Upsetting… yet productive

Yesterday, Pat Younge, President and GM of The Travel Channel addressed the group here in DC.

The group is made up of 40 of his employees, so they paid attention.

They are going through the ‘bootcamp’. But they’re not doing it so that they can ‘contribute’ to The Travel Channel. They already do that, and they get paid for it.  They are going through the bootcamp so that they understand the massive change that their entire industry is going through.

Younge compared it to the Industrial Revolution. It is a revoution and one that will have similar impacts.

At the moment, it looks bleak.

Entire worlds are being turned upside down.

The ‘established order’ is beginning to fall apart, and there is no real model for the future.

Once strong newspapers are folding, victims of the web.  Television networks will not be far behind, as video begins its inevitable migration to the Internet.  Once certain careers are being eviscerated left and right.

The introduction of steam power in England in 18th Century brought about a similar dislocation.

Steam power suddenly meant that you could build machinery that would harness this new source of seemingly limitless power and begin a process of mass manufacturing.  Giant looms began to spring up in places like Manchester, driven by steam, that could process a thousands times what an individual could do on a home loom.

Much like the Internet, it was a technology that was destined to rewrite the hitherto basic rules of economics and society.

Suddenly, the manufacture of cotton cloth, hitherto a highly localized, precise and time-consuming craft, became an extremely profitable venture.  It worked.
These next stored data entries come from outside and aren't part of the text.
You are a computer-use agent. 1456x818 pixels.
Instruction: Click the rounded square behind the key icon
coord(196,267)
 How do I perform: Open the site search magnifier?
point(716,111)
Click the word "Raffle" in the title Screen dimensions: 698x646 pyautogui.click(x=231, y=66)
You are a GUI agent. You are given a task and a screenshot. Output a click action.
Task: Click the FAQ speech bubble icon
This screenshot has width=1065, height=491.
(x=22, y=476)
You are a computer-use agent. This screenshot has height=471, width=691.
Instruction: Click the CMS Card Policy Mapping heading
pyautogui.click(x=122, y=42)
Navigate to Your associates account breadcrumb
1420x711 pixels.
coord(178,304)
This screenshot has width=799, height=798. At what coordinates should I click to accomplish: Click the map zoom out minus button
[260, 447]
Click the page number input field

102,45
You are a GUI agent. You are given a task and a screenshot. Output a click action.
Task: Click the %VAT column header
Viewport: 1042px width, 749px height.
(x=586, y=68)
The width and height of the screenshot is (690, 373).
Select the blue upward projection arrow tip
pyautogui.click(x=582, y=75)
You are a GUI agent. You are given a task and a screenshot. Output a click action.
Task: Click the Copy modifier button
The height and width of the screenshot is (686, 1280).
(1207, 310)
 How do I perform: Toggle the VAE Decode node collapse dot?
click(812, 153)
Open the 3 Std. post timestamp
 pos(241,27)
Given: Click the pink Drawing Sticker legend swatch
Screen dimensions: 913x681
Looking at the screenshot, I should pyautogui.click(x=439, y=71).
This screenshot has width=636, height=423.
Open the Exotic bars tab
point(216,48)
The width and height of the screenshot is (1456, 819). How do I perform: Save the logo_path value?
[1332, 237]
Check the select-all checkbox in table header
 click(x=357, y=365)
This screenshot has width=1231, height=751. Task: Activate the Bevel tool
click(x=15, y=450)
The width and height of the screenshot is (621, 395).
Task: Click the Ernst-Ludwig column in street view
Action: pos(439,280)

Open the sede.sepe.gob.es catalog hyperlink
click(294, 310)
But it required a complete restructuring of not just the factory, or the cotton weaving processes, (which it might have seemed at the beginning), but rather an upending of almost every aspect of society before the Revolution had run its course.

Massive new industries arose in the Midlands, towers of an industrial power and wealth that had never even existed before.  (Think Google).  At the same time, an extremely unsettling transfer of wealth and power began.  The burgeoning industrial class began to accumulate land and money, and the old established land-based aristocracy who had ruled England since 1066 suddenly found themselves marginalized or made irrelevant.  It was something they could not believe was happening. But it was.

The long time honored skills of weaving at home was rendered worthless. Also a shocking turn of events. And worse, the crofters and their lives were overturned as population moved, in mass numbers (also somthing never seen before) from the countryside to the cities to work in those factories.  And to live in conditions that were, frankly, unimaginable until then.

In America, the rise of Industrial Britain turned the colonies into suppliers of raw materials and a ready market for their product.  But when the Americans tried to build their own industrial base, the British Parliament quickly outlawed the establishment of industry in the Americas, one of the primary drivers of the American Revolution. Once the technology was unleashed, there was no way to contain its growth.

In the long run, the Industrial Revolution changed forever every aspect of society. By the time it had run its course in the 20th Century, the world was so changed from that which it had been, that there was virtually nothing that was left standing.  A world which had been pretty much stable for more than 500 years, vanished.  Today, if you wish to see what this world was like you must journed to Colonial Williamsburg, where people in period costumes will recreate for you the ‘quaint’ world that was a way of life for most of the planet for a very long and seemingly stable period of time.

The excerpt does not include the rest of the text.